**INSTRUCTIONS TO FOLLOW**
Your task is to filter the data below down to the lines holding "computer".

== Segment start ==

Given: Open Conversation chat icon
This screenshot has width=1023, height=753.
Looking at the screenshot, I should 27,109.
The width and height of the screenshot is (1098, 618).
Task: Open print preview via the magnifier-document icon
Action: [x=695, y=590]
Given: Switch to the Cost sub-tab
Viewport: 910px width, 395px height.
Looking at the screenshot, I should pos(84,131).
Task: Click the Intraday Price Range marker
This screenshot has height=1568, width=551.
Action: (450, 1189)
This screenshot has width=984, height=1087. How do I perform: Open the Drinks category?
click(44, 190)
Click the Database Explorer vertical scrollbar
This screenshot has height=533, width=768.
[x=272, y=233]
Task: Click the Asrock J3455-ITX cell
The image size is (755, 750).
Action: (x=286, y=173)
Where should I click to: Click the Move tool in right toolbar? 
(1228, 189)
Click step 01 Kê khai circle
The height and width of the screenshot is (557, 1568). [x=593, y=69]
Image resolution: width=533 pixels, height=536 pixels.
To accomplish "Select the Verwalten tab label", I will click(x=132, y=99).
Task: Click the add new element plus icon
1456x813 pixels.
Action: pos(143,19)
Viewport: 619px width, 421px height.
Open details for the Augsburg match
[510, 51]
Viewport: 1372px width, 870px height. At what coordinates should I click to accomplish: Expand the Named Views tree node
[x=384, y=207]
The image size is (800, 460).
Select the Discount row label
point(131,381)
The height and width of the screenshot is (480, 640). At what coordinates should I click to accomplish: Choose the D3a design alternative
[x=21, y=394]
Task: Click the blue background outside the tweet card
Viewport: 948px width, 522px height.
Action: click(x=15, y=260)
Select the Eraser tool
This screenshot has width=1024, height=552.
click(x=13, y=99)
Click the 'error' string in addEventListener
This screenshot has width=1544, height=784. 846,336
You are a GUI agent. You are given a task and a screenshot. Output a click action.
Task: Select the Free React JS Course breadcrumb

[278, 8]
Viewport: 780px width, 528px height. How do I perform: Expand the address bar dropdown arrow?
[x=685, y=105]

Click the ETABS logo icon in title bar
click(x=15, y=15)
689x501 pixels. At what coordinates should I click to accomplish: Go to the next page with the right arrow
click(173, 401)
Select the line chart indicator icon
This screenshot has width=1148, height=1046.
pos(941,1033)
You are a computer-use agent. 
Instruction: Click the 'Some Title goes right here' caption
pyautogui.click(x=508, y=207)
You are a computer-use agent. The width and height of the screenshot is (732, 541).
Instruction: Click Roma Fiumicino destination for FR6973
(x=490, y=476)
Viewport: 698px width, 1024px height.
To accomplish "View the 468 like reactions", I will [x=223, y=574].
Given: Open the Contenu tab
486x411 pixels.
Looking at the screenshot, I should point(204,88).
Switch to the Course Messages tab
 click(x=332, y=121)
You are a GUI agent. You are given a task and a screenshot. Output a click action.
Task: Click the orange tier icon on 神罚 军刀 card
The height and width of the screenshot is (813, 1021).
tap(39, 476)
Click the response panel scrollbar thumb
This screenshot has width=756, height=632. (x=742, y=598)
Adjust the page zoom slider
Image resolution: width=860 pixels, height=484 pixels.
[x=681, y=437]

== Segment end ==

**SOLUTION TO THIS TASK**
You are a computer-use agent. 
You are a computer-use agent. The width and height of the screenshot is (732, 541).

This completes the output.